Actually, our mishna chooses its words wisely and carefully. The Baal Shem Tov, whose Yartzeit is also on Shavuot, explains that the mishna could not say `only one letter,' because a Torah letter is not limited.

The Holy Torah is not merely a collection of separate, random letters, which spell out words, which then develop into paragraphs and chapters. The Torah is one indivisible essence, and each part of it is a microcosm that reflects the whole.

The value of a Torah letter is not limited to its face value. As an intrinsic part of the Divine essence, each letter is infinite in itself, as the Baal Shem Tov taught: "When you hold part of the essence, you are really holding all of it."

Indeed, the Talmud and the Zohar explain that each Torah letter is full of meaning and deep insights on many levels, encompassing wider relationships and references that represent whole worlds unto themselves.

Power of The Small Atom

The significance of Torah's smallest component can be compared to the smallest component of physical matter, the atom. As the Baal Shem Tov taught, `everything that we see or hear carries a message that can be useful in our service to G‑d.'

While the world was once assumed to be made of a multitude of different elements, the examination of substances at the sub-atomic level shows that they are all built of the same matter, demonstrating the common unity throughout creation.

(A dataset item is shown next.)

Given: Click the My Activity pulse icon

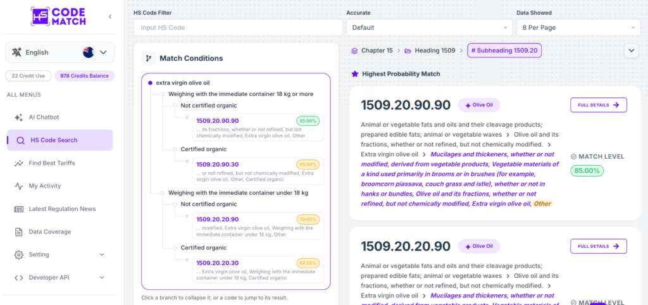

Small as an atom may be, it is certainly not insignificant. Seen under the microscope, we discover how the smallest atom is teeming with energy and action, that can burst forth with the greatest force, hopefully for a peaceful purpose. An atom contains within it a whole planetary system of its own, complete with nuclei, electrons and protons that revolve around each other.

Who Was Achitophel?

The focus of our mishna is not only on King David, but also on Achitophel; the teacher who taught him only two things. Unfortunately, Achitophel had a one- dimensional appreciation of the Torah, so his teaching was very limited.

History shows that Achitophel was a brilliant, but sinister person with a dark and dangerous side. Devious and conspiratory, he had encouraged a rebellion to topple the House of David. A tragic figure who committed suicide, Achitophel was a sad exception to the fine tradition of genuine Torah scholars (Talmud, Sanhedrin 90).

Achitophel's appreciation of Torah was only superficial, so it did not fully penetrate inwardly into his heart and mind. Caring only for the letter of the law he had no appreciation for its inner soul and spiritual dimension.

Achitophel taught King David only two things, for that was all he could offer. Devoid of G‑dliness, his study was an intellectual exercise that lacked a spiritual dimension.

It Takes The Right Teacher

The infinity of Torah is inherent in every letter. Respect is also due to a minimal teacher, but only the inspired teacher imbued with the fear and love of G‑d, can bring out the best in every Torah letter.

The Divine spirit of Torah helps us appreciate the depth of wisdom that lies beneath the surface, as Moshiach will reveal the inner secrets of Torah presently concealed from us.